** EXCERPTED TEXT **

Bobby “Blue” Bland, a distinguished singer who blended Southern blues and soul in songs such as “Turn on Your Love Light”, “I Pitty The Fool” and “Little Boy Blue,” died Sunday at his home in Memphis, TN. He was 83.
Bland was a contemporary of B.B. King’s was one of the last of the living connections to the roots of the genre. He was inducted into the Rock and Roll Hall of Fame in 1992.
Bland moved to Memphis and began singing with local gospel groups, including The Miniatures. Eager to expand his interests, he began frequenting the city’s famous Beale Street where he became associated with an ad hoc circle of aspiring musicians named, not unnaturally, the Beale Streeter.
Bland’s recordings from the early 1950s show him striving for individuality, but any progress was halted by a spell in the U.S. Army. When the singer returned to Memphis in 1954 he found several of his former associates, including Johnny Ace, enjoying considerable success, while Bland’s recording label, Duke, had been sold to Houston entrepreneur Don Robey. In 1956 Bland began touring with Junior Parker. Initially he doubled as valet and driver, a role he reportedly fulfilled for B. B. King and Rosco Gordon. Simultaneously, Bland began asserting his characteristic vocal style. Melodic big-band blues singles, including “Farther Up the Road” (1957) and “Little Boy Blue” (1958) reached the US R&B Top 10, but Bobby’s craft was most clearly heard on a series of early 1960s releases including “Cry Cry Cry”, “I Pity The Fool” and the sparkling “Turn On Your Love Light”, which became a much-covered standard.

** PROBLEMS **
(A) Reproduce word for word the part of the Bobby Bland obituary running from "Bland moved to" down to "the Beale Streeter.".
(B) Answer these from the Bobby Bland obituary:
(i) In what year was Bland inducted into the Rock and Roll Hall of Fame?
(ii) In what year did Bland return to Memphis?
(iii) Who bought Bland's recording label, Duke?
The lines after this come from a separate source.

** MATERIAL PROVIDED **
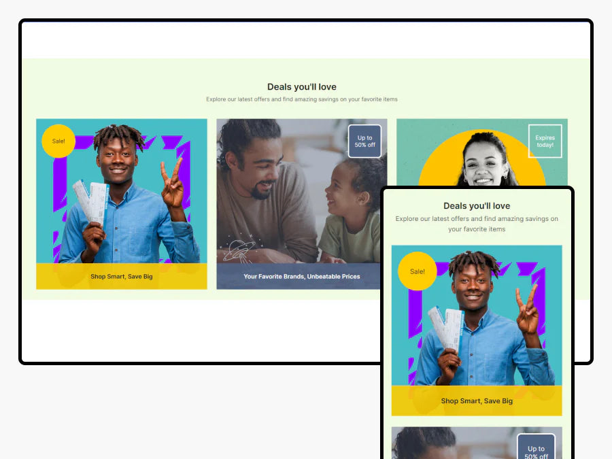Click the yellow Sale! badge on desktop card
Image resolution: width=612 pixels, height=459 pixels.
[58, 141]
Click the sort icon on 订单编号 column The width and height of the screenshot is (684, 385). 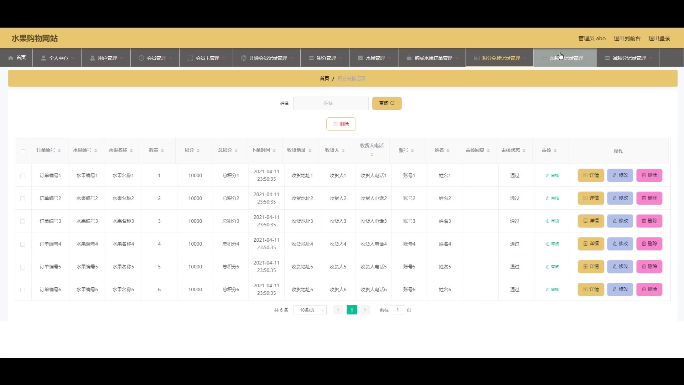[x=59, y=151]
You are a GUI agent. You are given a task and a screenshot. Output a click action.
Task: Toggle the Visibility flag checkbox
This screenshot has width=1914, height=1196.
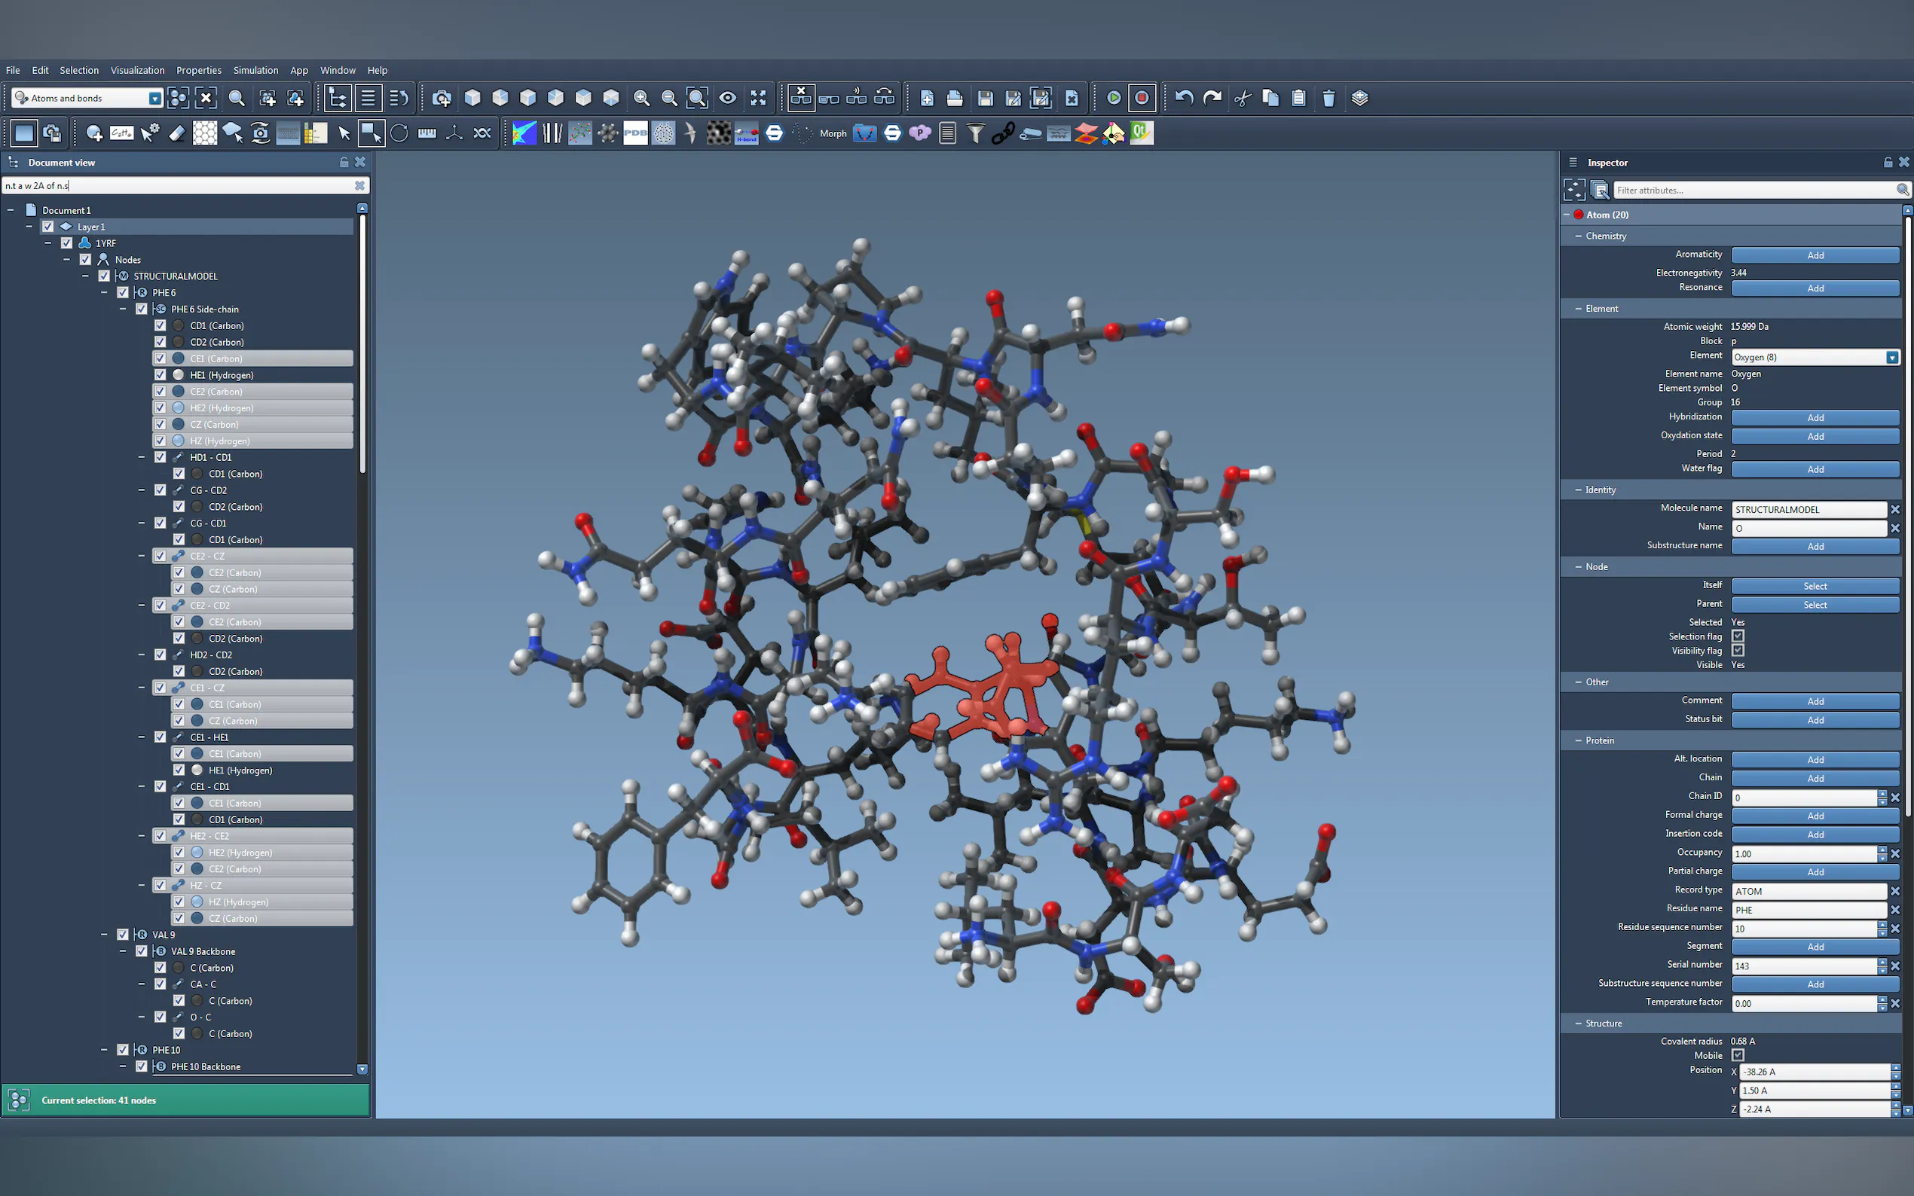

* * *

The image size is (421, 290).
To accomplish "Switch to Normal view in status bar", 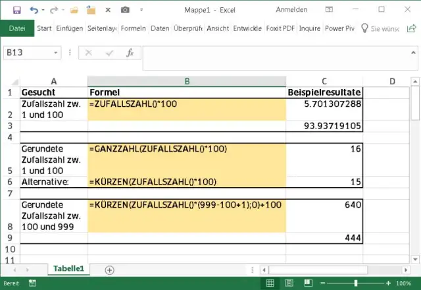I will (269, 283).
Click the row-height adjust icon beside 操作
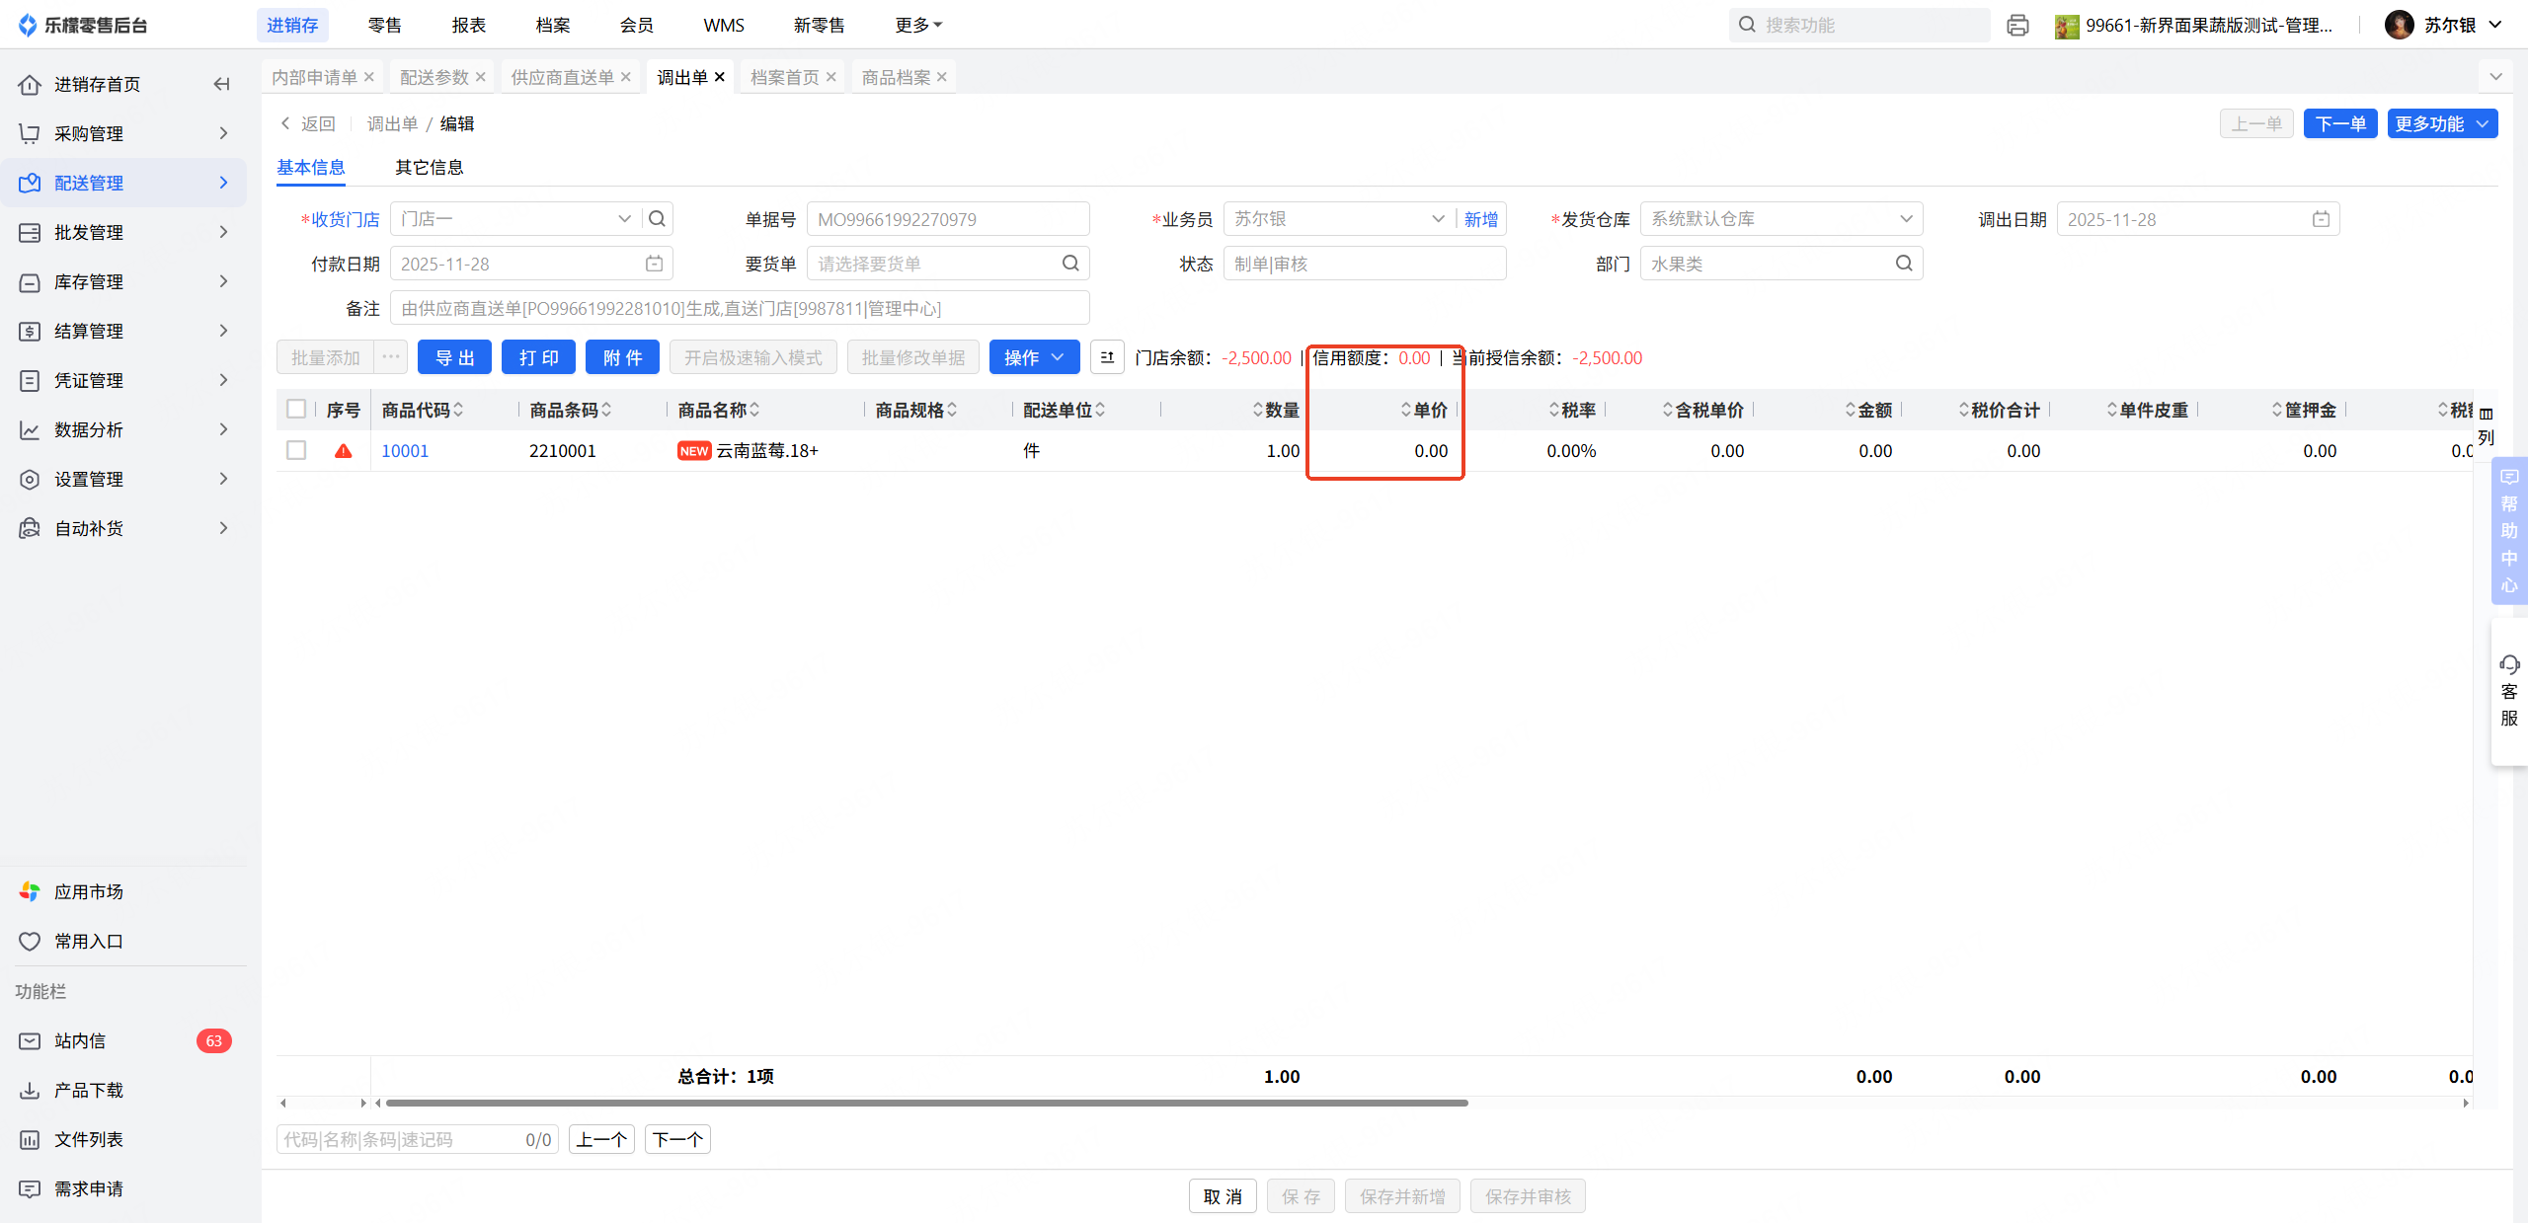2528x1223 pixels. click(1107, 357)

==

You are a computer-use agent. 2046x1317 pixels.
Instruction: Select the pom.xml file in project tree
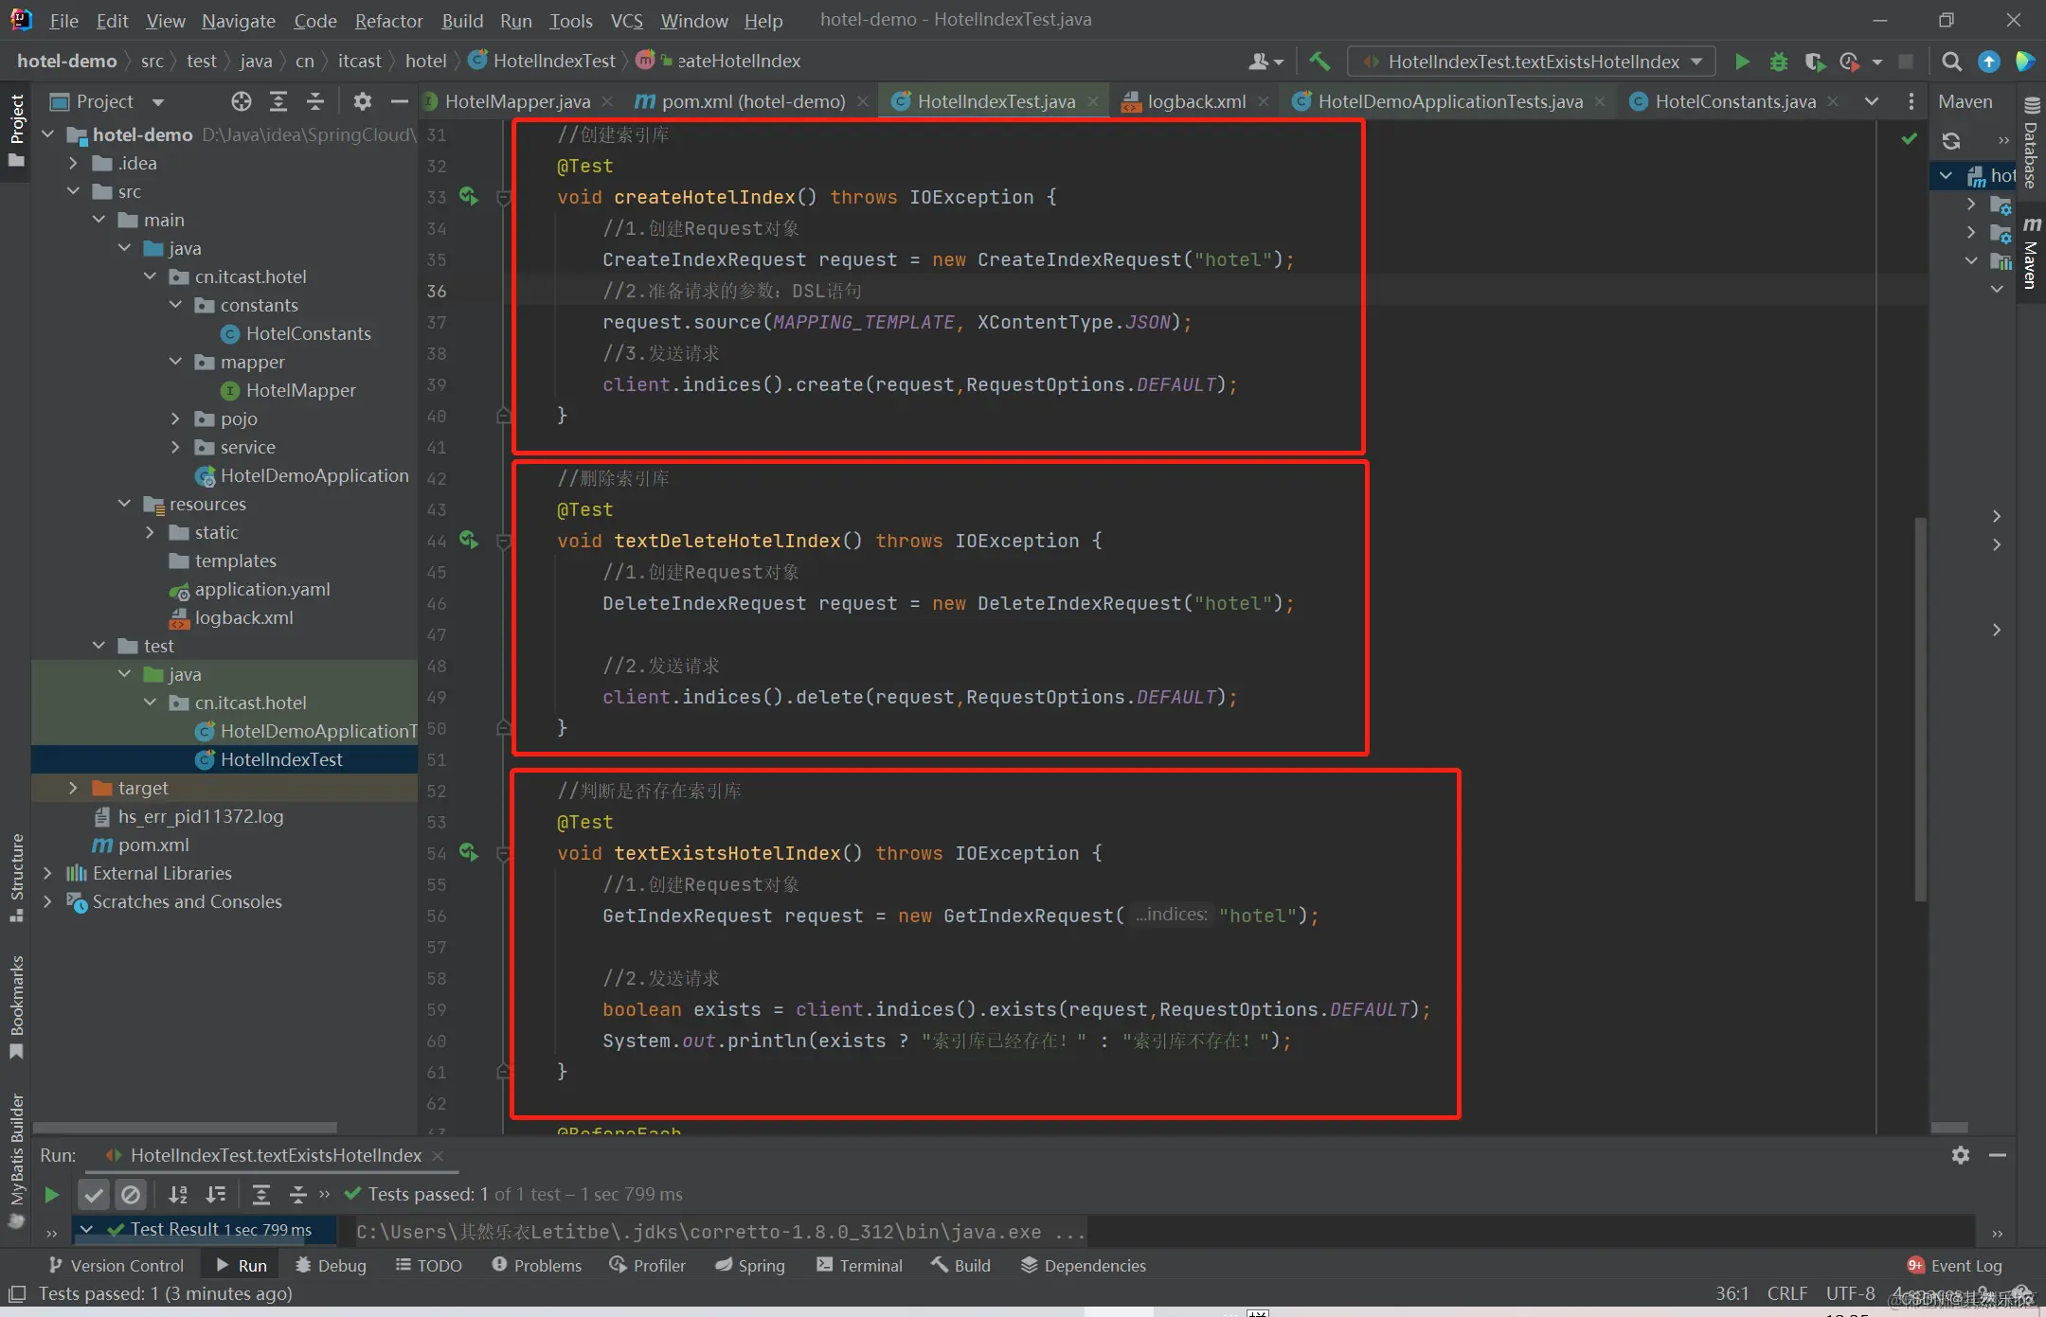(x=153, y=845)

** RESPONSES FOR EACH TASK **
(A)
Bland moved to Memphis and began singing with local gospel groups, including The Miniatures. Eager to expand his interests, he began frequenting the city’s famous Beale Street where he became associated with an ad hoc circle of aspiring musicians named, not unnaturally, the Beale Streeter.

(B)
(i) 1992
(ii) 1954
(iii) Houston entrepreneur Don Robey